This section briefly discusses the SOCKS protocols and their relationship with the I/O operations provided by the library.
SOCKS4 was developed by David Koblas and Michelle Koblas (Koblas, David; Koblas, Michelle R. (1992)). The most common specification and implementation was introduced by Ying-Da Lee (SOCKS Protocol Version 4).
The protocol allows transparent access across the firewall, where the server data between the client and the server with minimum processing overhead. In practice, SOCKS4 servers can proxy TCP connections to any IP address.
This means SOCKS performs at the session layer 5 of the OSI model. Thus, the SOCKS server does not have to know anything about the application protocol. This also makes it easy to accommodate encryption to protect the traffic from snoopers.

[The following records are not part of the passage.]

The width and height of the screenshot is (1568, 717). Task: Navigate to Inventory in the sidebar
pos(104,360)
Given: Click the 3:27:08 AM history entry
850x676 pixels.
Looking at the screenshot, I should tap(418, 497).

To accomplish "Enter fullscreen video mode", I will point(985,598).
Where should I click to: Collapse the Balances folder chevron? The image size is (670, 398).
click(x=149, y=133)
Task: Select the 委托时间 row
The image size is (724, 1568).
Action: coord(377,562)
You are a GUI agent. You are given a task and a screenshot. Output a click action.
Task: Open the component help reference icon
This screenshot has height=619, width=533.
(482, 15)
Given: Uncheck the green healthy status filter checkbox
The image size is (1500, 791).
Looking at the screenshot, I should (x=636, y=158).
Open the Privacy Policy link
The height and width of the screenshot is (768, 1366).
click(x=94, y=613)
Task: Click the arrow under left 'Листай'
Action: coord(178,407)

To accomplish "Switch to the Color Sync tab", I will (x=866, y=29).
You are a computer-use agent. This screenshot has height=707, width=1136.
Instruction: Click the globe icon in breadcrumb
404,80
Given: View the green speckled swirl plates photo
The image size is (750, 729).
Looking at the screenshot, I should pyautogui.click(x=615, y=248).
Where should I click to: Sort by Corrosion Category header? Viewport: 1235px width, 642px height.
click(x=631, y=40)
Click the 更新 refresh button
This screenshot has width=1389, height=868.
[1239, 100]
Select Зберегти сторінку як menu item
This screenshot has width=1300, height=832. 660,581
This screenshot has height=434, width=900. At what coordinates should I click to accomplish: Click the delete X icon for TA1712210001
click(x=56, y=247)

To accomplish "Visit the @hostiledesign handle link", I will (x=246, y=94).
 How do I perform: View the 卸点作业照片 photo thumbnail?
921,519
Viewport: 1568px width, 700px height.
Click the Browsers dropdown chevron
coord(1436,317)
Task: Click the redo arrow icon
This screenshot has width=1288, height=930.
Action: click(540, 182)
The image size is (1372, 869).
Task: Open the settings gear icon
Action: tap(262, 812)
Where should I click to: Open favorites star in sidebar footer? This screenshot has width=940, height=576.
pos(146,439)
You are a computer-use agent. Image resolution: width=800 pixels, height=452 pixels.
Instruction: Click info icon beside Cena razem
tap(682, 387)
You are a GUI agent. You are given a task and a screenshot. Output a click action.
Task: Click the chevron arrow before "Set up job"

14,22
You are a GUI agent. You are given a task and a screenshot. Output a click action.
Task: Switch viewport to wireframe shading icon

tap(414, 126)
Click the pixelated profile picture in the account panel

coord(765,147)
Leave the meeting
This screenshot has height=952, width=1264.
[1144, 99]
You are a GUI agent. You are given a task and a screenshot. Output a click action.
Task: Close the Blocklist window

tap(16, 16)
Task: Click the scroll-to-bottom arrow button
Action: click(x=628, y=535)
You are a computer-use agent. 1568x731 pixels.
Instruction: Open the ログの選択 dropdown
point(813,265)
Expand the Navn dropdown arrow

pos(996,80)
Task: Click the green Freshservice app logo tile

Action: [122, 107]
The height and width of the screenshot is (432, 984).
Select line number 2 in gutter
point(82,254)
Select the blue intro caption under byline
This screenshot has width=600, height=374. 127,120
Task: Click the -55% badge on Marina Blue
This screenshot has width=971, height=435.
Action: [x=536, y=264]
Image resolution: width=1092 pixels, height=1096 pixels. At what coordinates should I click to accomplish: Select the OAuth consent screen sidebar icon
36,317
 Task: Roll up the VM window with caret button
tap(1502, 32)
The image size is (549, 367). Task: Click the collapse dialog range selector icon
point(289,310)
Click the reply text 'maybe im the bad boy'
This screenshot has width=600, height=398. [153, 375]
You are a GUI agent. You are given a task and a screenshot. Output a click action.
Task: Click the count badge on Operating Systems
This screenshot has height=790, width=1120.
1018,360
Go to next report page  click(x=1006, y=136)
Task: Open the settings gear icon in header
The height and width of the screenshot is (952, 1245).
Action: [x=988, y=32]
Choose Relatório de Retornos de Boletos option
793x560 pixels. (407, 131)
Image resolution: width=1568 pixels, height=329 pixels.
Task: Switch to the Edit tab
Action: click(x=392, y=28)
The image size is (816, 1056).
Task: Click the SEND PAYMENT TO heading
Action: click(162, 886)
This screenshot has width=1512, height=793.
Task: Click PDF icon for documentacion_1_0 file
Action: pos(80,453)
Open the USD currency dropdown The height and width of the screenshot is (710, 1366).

Once the client is connected to the SOCKS server, only two operations are defined in SOCKS Protocol Version 4:
CONNECT
: Establishes a
proxy connection to the application server
BIND
: Prepare for an inbound
connection from the application server
SOCKS Protocol Version 4A extends the SOCKS Protocol Version 4 protocol to allow a client to specify a destination domain name rather than an IP address.
This is useful when the client cannot resolve the destination host's domain name to an IP address.
SOCKS5 (RFC 1928) provides optional authentication so that only authorized users can access a SOCKS server. Besides proxying TCP connections, SOCKS5 provides a means for UDP packets to be forwarded.